**About this exercise**:
Write out exactly the lines of the entries below from the one holding "Catalogue (44, 2234)" to the one holding "Enregistrer (241, 880)", inclusive, and leave out all other lines.

**Stored data entries**:
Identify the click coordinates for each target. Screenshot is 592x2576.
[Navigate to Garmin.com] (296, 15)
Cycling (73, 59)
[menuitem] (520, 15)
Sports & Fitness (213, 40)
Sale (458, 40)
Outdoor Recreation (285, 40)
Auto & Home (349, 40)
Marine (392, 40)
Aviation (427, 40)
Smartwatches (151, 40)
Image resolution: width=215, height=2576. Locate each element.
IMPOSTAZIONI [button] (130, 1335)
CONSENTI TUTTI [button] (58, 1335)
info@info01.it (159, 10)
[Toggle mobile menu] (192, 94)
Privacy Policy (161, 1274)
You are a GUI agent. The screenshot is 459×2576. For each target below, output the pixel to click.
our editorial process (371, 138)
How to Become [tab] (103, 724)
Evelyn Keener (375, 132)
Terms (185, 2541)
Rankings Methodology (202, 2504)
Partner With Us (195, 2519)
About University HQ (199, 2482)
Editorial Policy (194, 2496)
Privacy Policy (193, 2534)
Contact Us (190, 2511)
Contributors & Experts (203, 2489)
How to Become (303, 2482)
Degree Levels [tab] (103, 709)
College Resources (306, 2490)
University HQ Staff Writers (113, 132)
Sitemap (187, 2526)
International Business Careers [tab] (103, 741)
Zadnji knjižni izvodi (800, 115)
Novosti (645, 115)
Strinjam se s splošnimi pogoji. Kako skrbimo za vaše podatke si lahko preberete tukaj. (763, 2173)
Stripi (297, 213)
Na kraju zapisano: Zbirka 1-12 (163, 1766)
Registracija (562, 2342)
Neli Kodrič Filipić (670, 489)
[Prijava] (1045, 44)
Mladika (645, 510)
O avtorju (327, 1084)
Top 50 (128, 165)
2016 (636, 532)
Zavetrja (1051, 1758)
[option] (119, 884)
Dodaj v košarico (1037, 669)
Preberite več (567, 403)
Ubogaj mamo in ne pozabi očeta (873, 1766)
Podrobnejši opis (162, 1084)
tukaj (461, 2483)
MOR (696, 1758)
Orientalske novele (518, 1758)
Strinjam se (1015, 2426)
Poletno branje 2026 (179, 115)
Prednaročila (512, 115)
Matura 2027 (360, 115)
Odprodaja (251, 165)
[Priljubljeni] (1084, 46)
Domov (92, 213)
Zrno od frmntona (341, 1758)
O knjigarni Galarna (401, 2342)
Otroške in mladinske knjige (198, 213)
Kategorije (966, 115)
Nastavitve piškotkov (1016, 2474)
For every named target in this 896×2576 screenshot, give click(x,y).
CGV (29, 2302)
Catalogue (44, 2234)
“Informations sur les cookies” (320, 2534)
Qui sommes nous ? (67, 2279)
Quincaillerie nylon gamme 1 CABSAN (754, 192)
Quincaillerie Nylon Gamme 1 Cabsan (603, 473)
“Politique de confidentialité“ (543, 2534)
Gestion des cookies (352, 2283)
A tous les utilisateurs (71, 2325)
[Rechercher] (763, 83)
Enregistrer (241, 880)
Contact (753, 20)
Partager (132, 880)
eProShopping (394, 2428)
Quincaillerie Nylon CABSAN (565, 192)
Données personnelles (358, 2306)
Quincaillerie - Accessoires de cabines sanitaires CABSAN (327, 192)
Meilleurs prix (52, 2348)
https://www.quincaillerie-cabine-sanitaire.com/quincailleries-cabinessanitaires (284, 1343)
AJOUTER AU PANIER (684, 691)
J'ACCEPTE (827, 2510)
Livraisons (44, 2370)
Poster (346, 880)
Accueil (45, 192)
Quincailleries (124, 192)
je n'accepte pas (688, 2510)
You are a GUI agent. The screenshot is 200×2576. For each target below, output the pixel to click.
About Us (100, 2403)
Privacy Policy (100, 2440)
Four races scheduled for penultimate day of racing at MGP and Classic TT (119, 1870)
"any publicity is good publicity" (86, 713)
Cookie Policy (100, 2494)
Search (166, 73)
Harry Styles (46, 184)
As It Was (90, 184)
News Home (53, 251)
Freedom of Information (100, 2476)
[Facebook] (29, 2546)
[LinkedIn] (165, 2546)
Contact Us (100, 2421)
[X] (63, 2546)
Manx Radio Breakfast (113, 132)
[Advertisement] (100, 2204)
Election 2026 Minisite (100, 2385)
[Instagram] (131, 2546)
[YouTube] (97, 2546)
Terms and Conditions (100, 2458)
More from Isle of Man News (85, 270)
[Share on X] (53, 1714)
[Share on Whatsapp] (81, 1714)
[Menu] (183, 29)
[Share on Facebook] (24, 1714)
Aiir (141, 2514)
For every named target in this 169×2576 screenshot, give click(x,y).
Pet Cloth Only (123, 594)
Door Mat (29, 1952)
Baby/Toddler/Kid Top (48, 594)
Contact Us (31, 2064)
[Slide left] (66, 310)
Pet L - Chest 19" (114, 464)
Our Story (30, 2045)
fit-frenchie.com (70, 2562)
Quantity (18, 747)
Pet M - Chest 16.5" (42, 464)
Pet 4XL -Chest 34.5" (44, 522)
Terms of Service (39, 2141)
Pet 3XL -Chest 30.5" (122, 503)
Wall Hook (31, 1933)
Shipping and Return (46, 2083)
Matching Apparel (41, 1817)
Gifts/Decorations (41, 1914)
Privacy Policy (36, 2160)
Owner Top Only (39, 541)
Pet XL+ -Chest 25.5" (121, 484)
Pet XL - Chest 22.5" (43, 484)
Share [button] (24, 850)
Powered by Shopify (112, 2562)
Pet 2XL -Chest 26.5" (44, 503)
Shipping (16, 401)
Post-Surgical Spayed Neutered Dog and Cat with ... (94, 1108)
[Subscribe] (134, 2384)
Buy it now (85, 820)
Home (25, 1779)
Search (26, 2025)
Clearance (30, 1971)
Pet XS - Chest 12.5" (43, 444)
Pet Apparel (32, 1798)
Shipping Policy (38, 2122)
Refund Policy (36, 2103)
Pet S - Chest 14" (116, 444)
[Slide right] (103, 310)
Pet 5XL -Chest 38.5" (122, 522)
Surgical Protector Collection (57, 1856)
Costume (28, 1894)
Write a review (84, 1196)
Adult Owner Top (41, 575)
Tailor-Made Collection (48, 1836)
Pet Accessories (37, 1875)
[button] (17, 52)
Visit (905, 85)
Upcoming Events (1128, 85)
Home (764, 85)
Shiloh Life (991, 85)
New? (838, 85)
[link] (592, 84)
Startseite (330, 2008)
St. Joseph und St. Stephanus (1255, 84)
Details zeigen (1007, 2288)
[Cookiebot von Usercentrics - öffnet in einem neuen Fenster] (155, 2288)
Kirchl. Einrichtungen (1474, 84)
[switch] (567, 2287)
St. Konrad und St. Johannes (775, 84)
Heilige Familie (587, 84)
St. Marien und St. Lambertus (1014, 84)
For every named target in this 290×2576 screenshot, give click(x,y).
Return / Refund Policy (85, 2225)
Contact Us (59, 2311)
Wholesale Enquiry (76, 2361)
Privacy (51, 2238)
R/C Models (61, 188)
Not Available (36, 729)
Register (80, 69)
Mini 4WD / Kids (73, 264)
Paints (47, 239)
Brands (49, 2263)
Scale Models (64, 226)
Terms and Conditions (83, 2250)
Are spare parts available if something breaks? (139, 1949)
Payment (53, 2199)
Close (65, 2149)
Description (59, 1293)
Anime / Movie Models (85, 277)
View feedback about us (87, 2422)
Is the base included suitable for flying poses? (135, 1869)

**Problem solution**:
Catalogue (44, 2234)
“Informations sur les cookies” (320, 2534)
Qui sommes nous ? (67, 2279)
Quincaillerie nylon gamme 1 CABSAN (754, 192)
Quincaillerie Nylon Gamme 1 Cabsan (603, 473)
“Politique de confidentialité“ (543, 2534)
Gestion des cookies (352, 2283)
A tous les utilisateurs (71, 2325)
[Rechercher] (763, 83)
Enregistrer (241, 880)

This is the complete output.